Folgende Zeichen wurden hier abweichend vom Original gebraucht:
+statt
#statt
$statt

Hinweise: Der Text stammt vom Piraten Captain Kidd, der ihn mit dem Bild eines Zickleins unterzeichnet hatte. Daher kann der Rätsellöser annehmen, dass der Klartext ein englischer Text, aber mit Seemannsausdrücken gespickt und auch sonst ziemlich geheimnisvoll ist. Ferner ist eine monoalphabetische Chiffre recht wahrscheinlich - sie entspricht dem intellektuellen Niveau des Urhebers.

Dass die Geheimschrift aus »seltsamen« Zeichen besteht, verwirrt höchstens den Laien; dem Fachmann ist es - wie wir gleich sehen werden - völlig egal.


Der Beginn der Lösung

[Übersetzung: K. P.]

»Im gegenwärtigen Fall - wie eigentlich immer, wenn es um Geheimschrift geht, - gilt die erste Frage der Sprache des Geheimtextes; denn die Methoden zur Lösung hängen, besonders was die einfacheren Chiffren angeht, von den Eigenheiten des jeweiligen Idioms ab und variieren mit ihm. Im allgemeinen bleibt dem, der die Lösung versucht, nichts anderes übrig, als (geleitet von Wahrscheinlichkeitsüberlegungen) alle ihm bekannten Sprachen auszuprobieren, bis er die richtige gefunden hat. Aber bei der Chiffre, die hier vor uns liegt, wird alle Schwierigkeit durch die Signatur beseitigt.
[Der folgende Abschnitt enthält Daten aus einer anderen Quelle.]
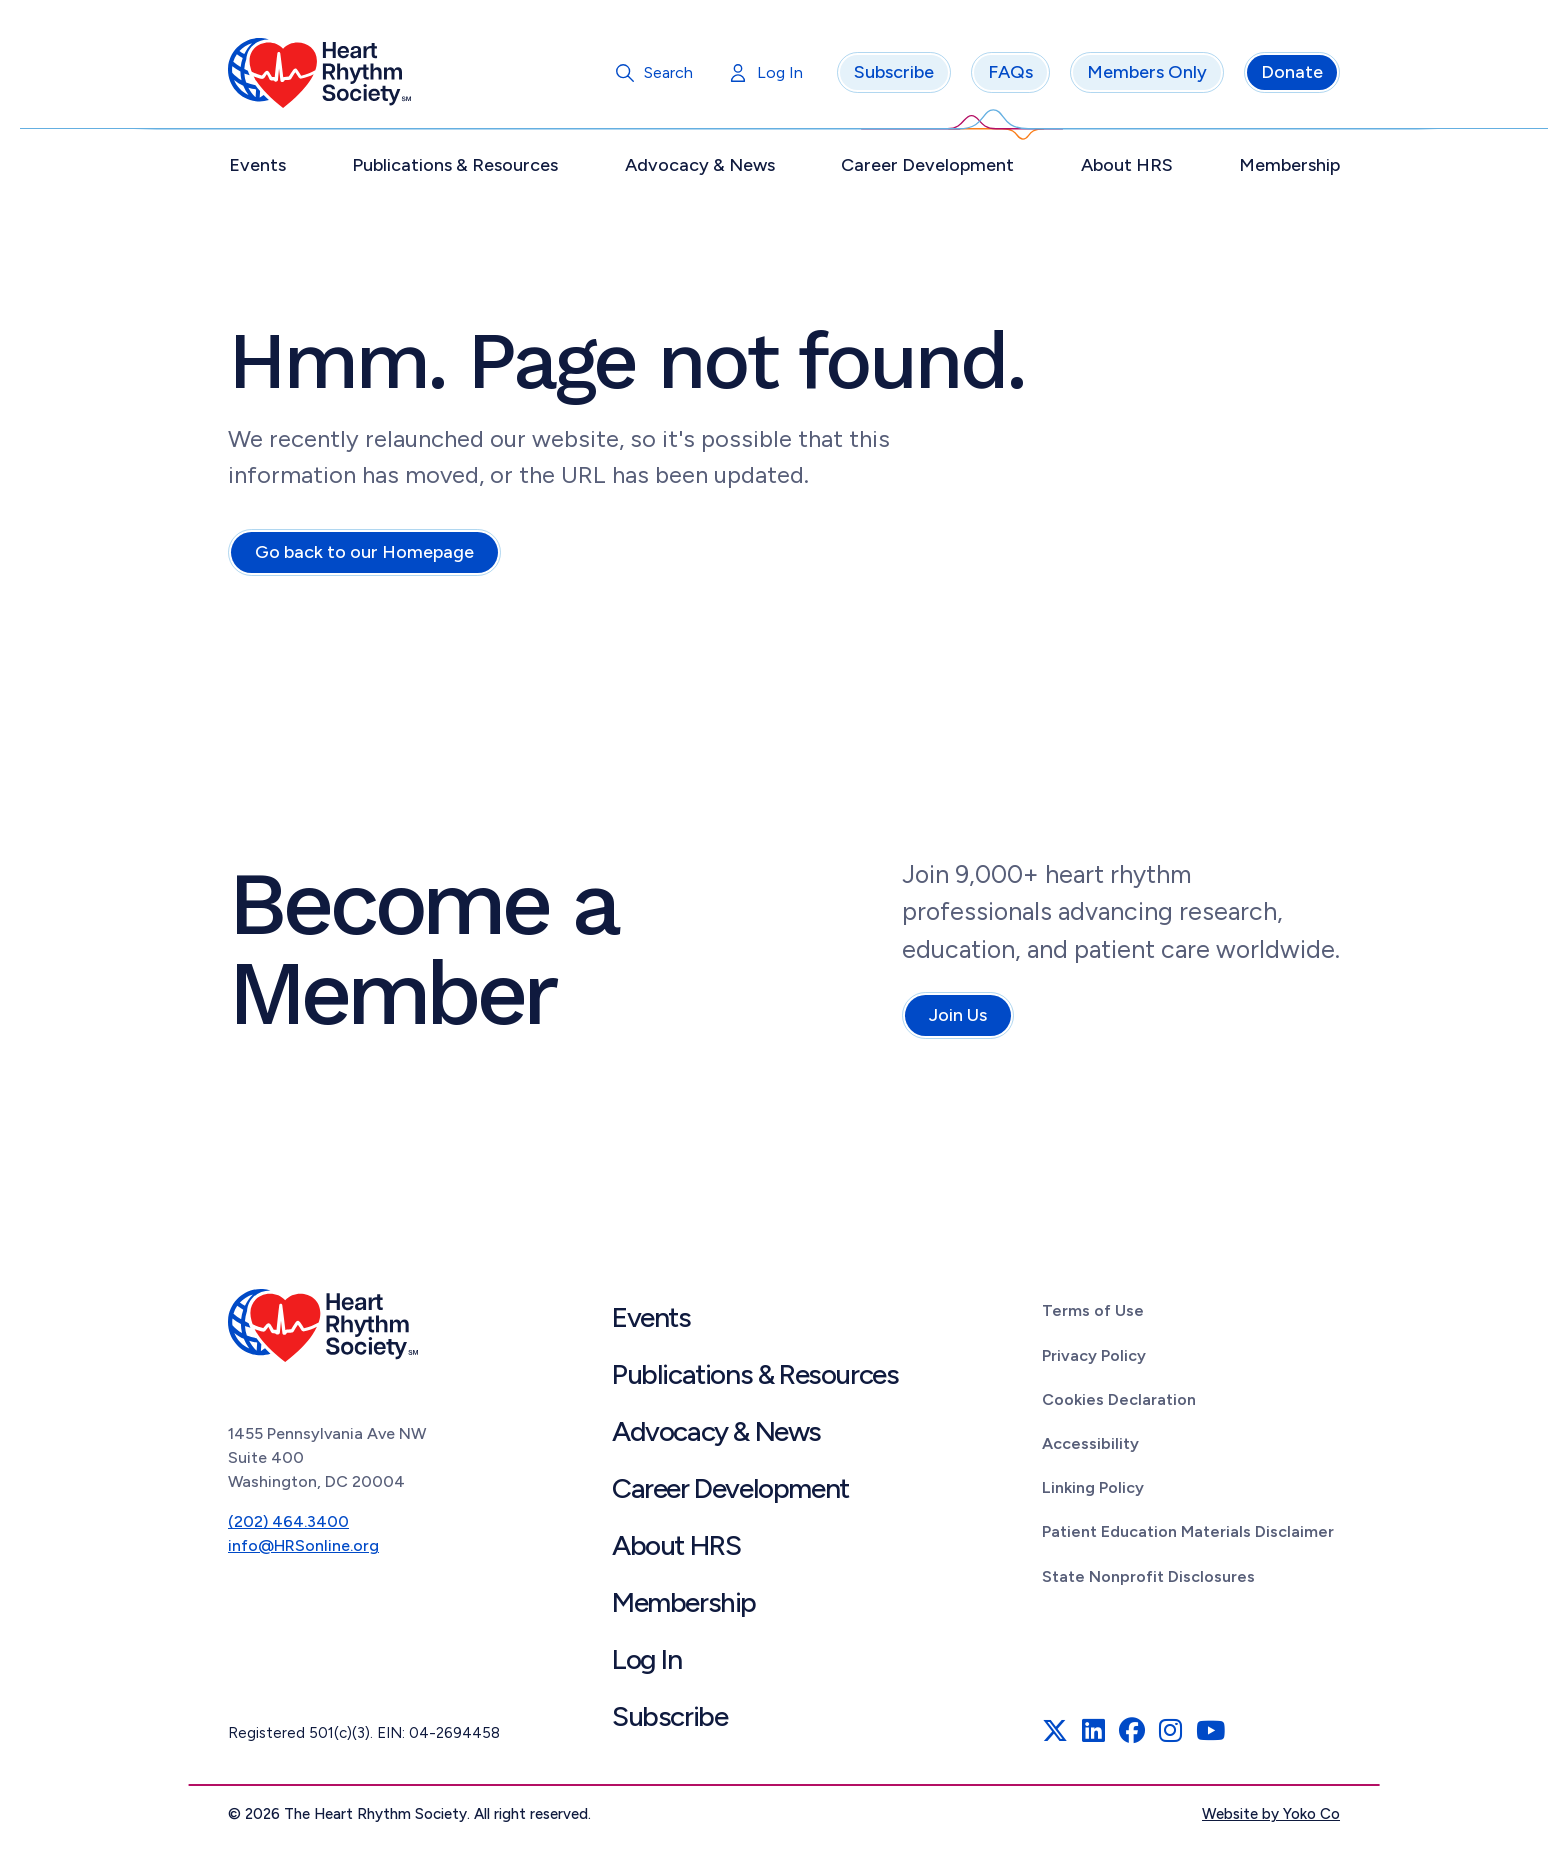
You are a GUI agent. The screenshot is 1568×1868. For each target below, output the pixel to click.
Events (257, 167)
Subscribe (894, 75)
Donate (1292, 75)
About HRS (1127, 167)
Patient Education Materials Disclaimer (1188, 1534)
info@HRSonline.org (303, 1547)
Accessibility (1090, 1445)
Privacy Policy (1094, 1357)
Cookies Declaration (1119, 1401)
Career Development (927, 167)
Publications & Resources (455, 167)
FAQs (1010, 75)
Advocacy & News (700, 167)
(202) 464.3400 (288, 1523)
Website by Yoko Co (1271, 1817)
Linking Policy (1093, 1489)
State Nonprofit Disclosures (1148, 1578)
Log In (780, 74)
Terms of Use (1093, 1313)
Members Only (1147, 75)
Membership (1289, 167)
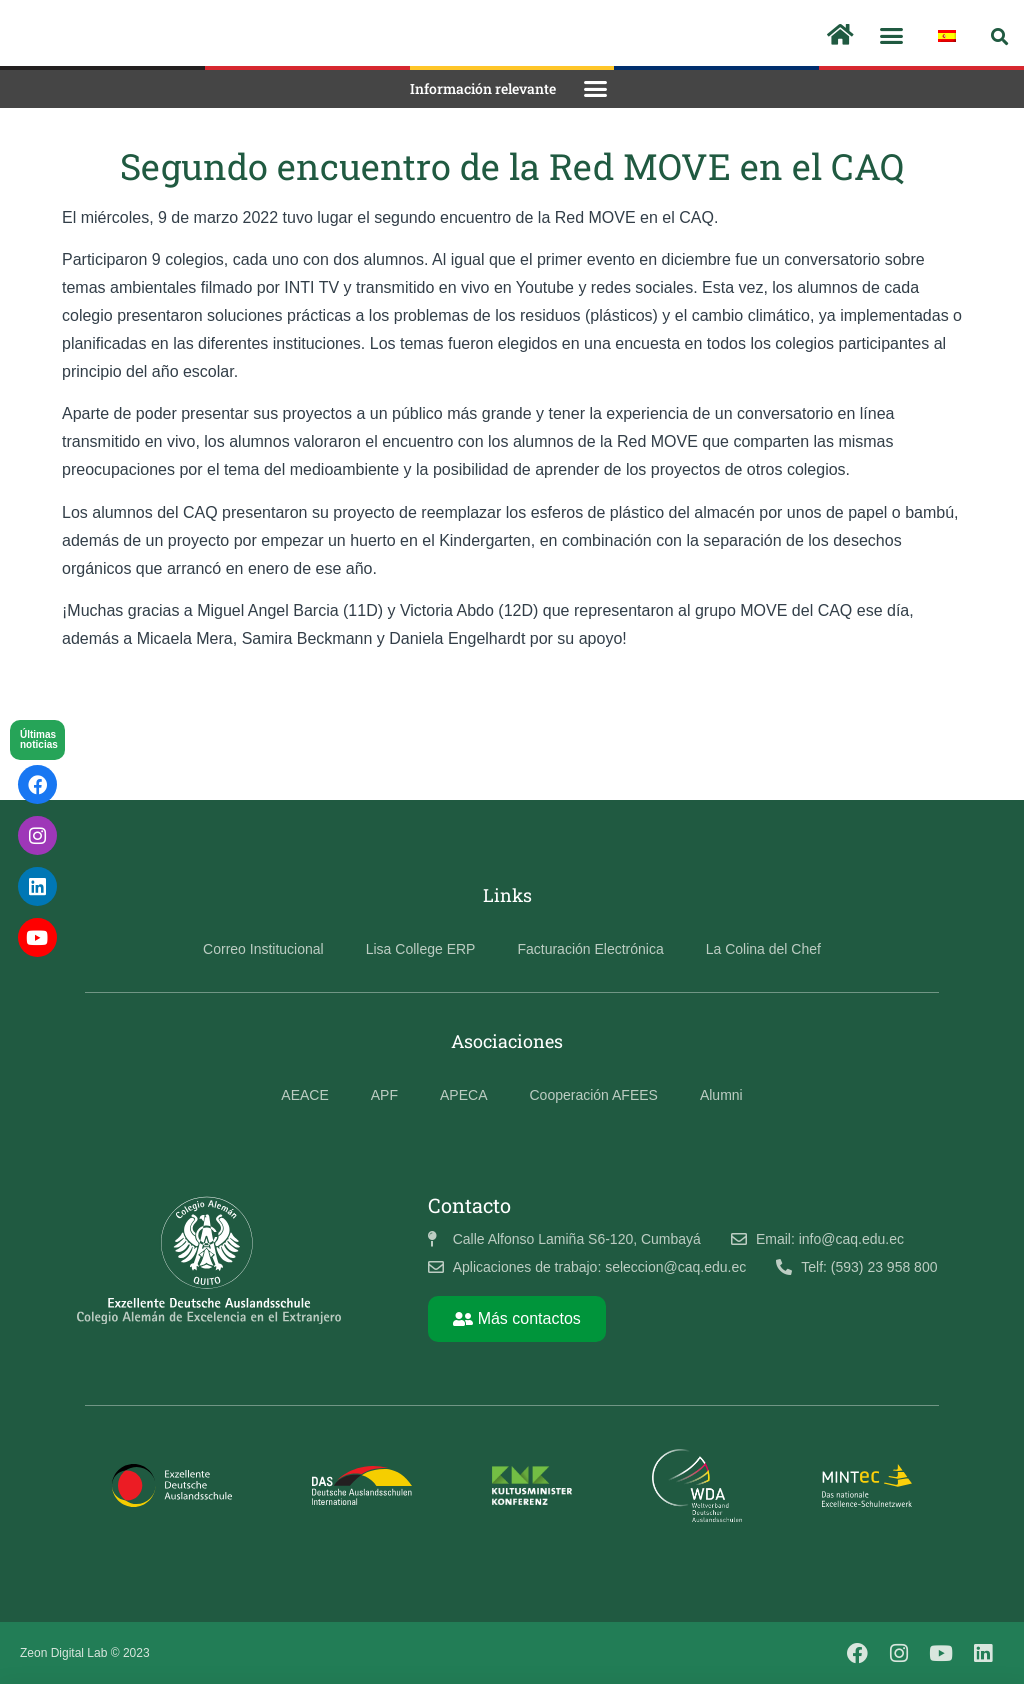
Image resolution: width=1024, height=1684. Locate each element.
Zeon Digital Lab (63, 1653)
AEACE (304, 1095)
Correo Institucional (263, 949)
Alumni (721, 1095)
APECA (463, 1095)
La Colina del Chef (763, 949)
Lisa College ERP (421, 949)
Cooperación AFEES (593, 1095)
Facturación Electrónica (590, 949)
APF (384, 1095)
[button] (892, 36)
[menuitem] (947, 36)
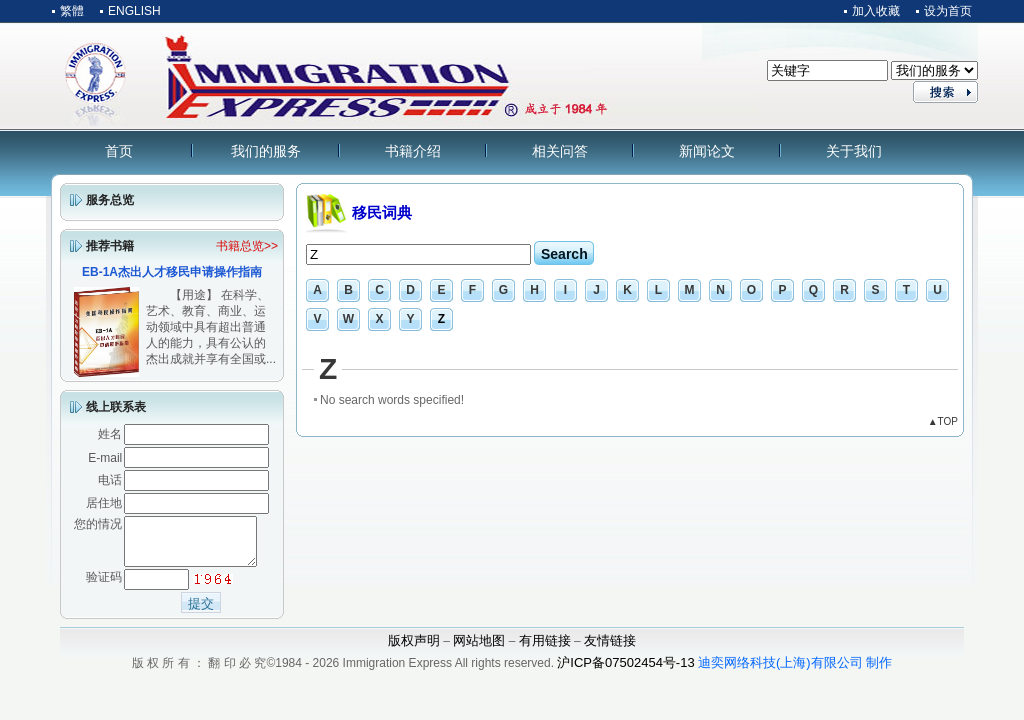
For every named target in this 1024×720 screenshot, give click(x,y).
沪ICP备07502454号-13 (625, 671)
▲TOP (943, 421)
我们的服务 (266, 151)
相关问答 (560, 151)
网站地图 (479, 649)
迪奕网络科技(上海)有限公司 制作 (795, 671)
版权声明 (414, 649)
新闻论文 (707, 151)
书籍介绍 (413, 151)
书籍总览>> (247, 246)
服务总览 (110, 200)
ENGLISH (134, 11)
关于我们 (854, 151)
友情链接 (610, 649)
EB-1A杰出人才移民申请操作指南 (172, 272)
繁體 (72, 11)
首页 (119, 151)
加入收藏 (876, 11)
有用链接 (545, 649)
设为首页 (948, 11)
Das Wortspiel >Kidd< ist in keiner anderen Sprache als in Englisch verständlich. Ohne diese Erwägung hätte ich meine Vesuche mit Spanisch und Französisch begonnen als den Sprachen, in denen ein Geheimnis dieser Art von einem Piraten der Spanischen Meere wohl am ehesten niedergeschrieben worden wäre. Aber wie die Dinge hier lagen, nahm ich an, es handle sich bei dem Kryptogramm um Englisch.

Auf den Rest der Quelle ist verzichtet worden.